From the Guidelines
The protocol for mononucleosis (mono) exposure primarily involves supportive care as there is no specific preventive treatment after exposure. If you've been exposed to someone with mono, understand that the virus (Epstein-Barr virus or EBV) spreads through saliva and close contact, with an incubation period of 4-6 weeks 1. No quarantine is necessary after exposure since the virus is common and many people carry it asymptomatically.
Key Considerations
- The virus spreads through saliva and close contact
- Incubation period is 4-6 weeks
- No quarantine is necessary after exposure
If symptoms develop (fever, sore throat, fatigue, swollen lymph nodes), treatment focuses on:
- Rest
- Adequate hydration
- Over-the-counter pain relievers like acetaminophen (500-1000mg every 6 hours) or ibuprofen (400-600mg every 6-8 hours) for fever and discomfort
- Avoid aspirin in children and teenagers due to Reye's syndrome risk
- Gargling with warm salt water (1/2 teaspoon salt in 8oz warm water) can help sore throat symptoms
Preventing Transmission
According to the study on infection prevention and control in pediatric ambulatory settings 1, hand hygiene is the single most important method of preventing transmission of infectious agents. This can be achieved by using an alcohol-based hand rub or washing with soap and water before and after each patient encounter.
Additional Precautions
Most importantly, avoid contact sports and strenuous activity for at least 3-4 weeks after diagnosis to prevent splenic rupture, as the spleen often enlarges during mono infection. Alcohol should be avoided while recovering to prevent additional liver stress. Most people recover completely within 2-4 weeks, though fatigue may persist longer.
From the Research
Protocol for Mononucleosis (Mono) Exposure
The protocol for mononucleosis (mono) exposure involves several key considerations, including:
- Diagnosis: The diagnosis of infectious mononucleosis is confirmed with laboratory findings of a positive heterophile antibody ("Monospot"), polymerase chain reaction, or antibodies specific to EBV 2, 3, 4.

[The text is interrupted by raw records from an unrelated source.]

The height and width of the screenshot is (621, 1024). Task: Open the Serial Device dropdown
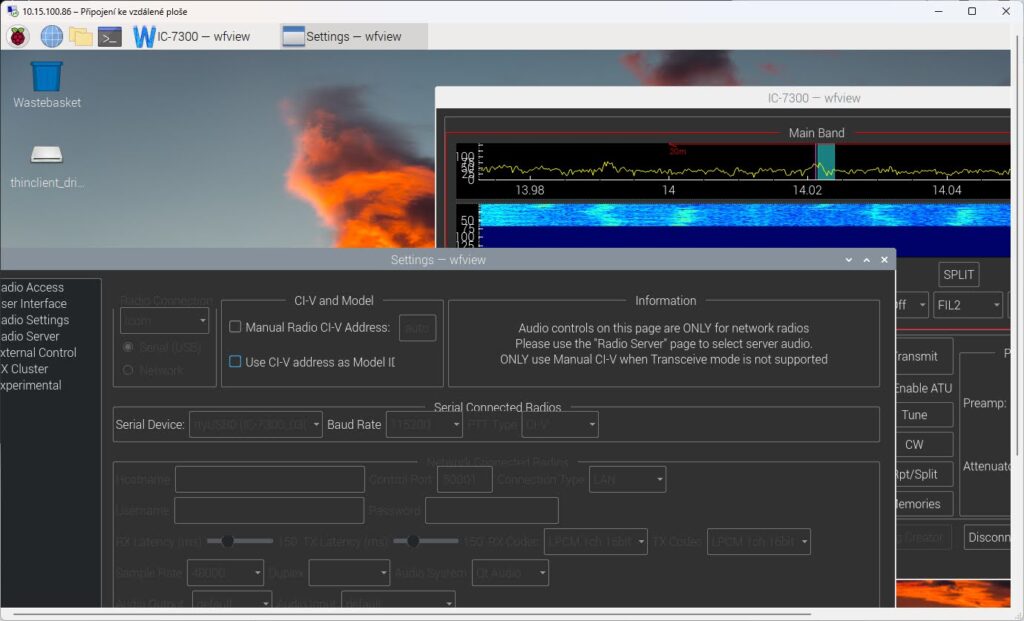tap(256, 425)
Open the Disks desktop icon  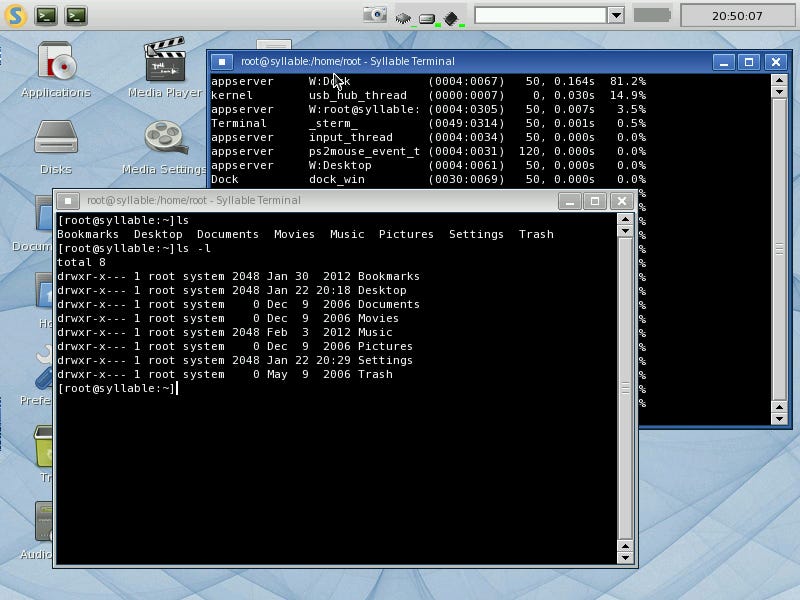(55, 138)
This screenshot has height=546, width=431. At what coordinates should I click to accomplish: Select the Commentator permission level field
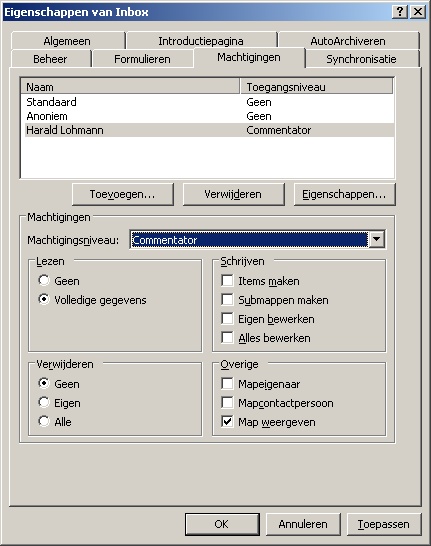pos(250,240)
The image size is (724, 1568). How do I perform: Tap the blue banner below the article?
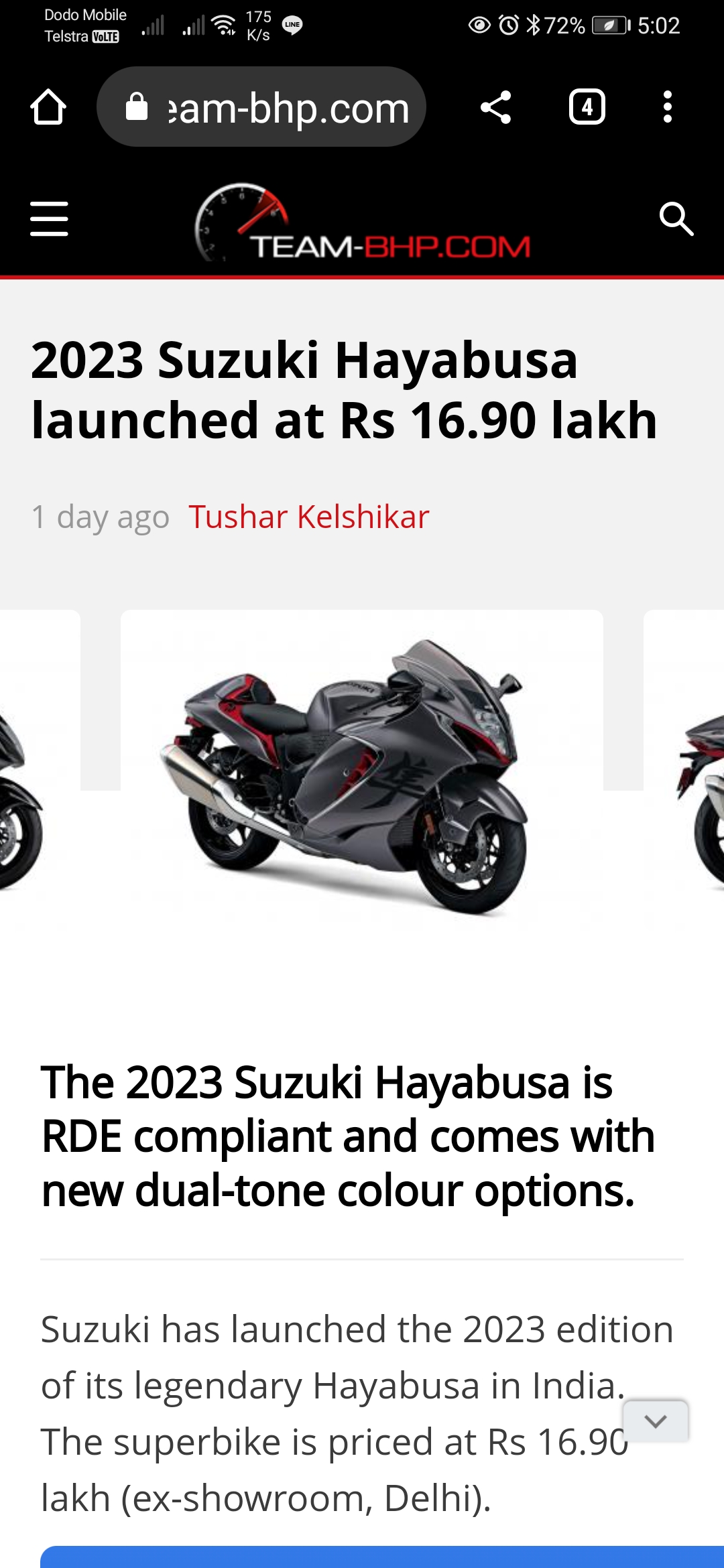[x=382, y=1557]
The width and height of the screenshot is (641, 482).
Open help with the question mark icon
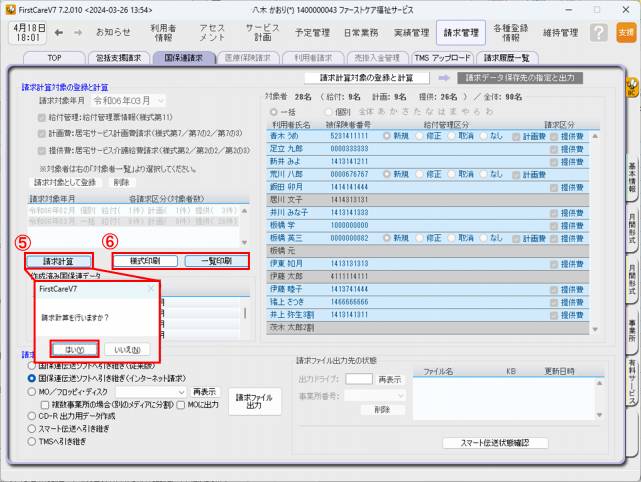[598, 33]
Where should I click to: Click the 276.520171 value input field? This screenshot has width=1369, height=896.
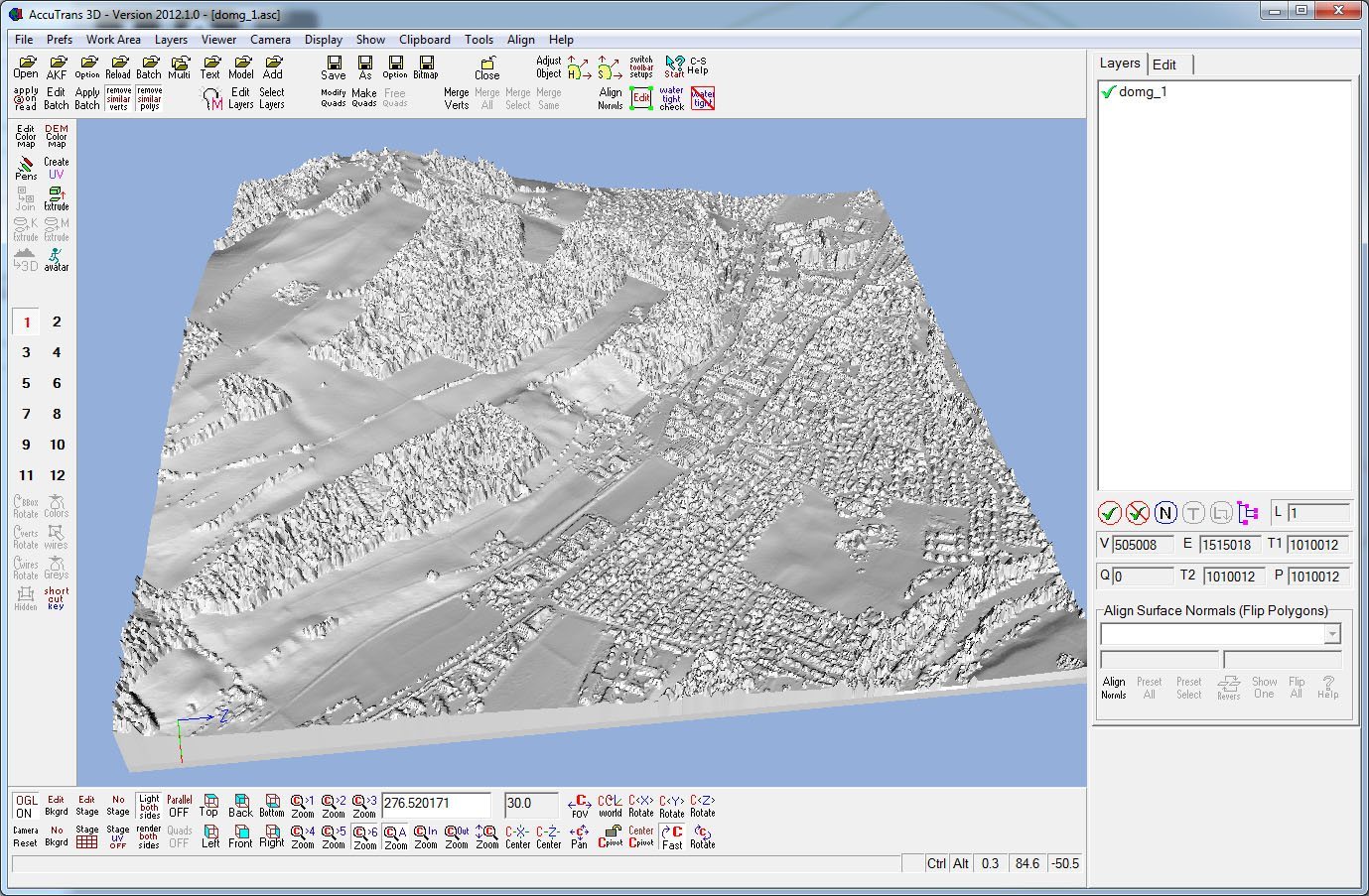point(436,804)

- Transmission: Transmission occurs primarily through sharing oral secretions, thus IM is known as the "kissing disease" 2, 3.

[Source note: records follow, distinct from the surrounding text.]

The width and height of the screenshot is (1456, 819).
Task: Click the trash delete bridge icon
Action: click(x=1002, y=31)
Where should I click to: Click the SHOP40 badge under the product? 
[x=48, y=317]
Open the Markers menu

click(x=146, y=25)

- Clinical Manifestations: Common clinical manifestations include fever, pharyngitis, posterior cervical lymphadenopathy, and splenomegaly 2, 3, 5, 4.
- Management: The management of IM is primarily supportive, with no role for antivirals or corticosteroids 2, 5, 4.

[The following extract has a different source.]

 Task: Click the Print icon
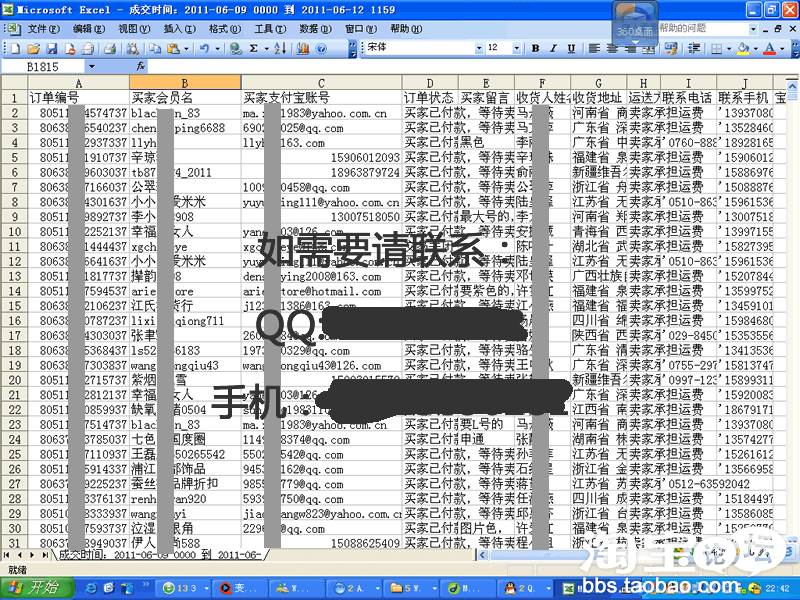[x=108, y=48]
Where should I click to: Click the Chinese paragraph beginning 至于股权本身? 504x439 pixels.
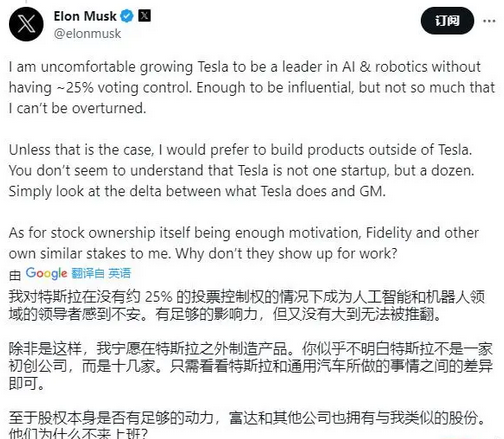tap(247, 426)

- Return to Play: The return to play decision is complex and should be based on a systematic approach to laboratory evaluation and consideration of the risk of splenic rupture 2, 6.
- Activity Restriction: Patients should be advised to avoid contact sports or strenuous exercise for 8 weeks or while splenomegaly is still present 3, 4.
Key Considerations
Some key considerations in the protocol for mononucleosis (mono) exposure include:
- The risk of splenic rupture, which is a relatively rare occurrence, typically occurring within a month of symptom onset 2, 3, 6.
- The importance of prompt diagnosis to avoid unnecessary investigations and treatments and to minimize complications 3.
- The need for a systematic approach to laboratory evaluation and return to play decisions to minimize clinical variation 6.
- The importance of considering the individual patient's energy level and symptoms when guiding activity 4.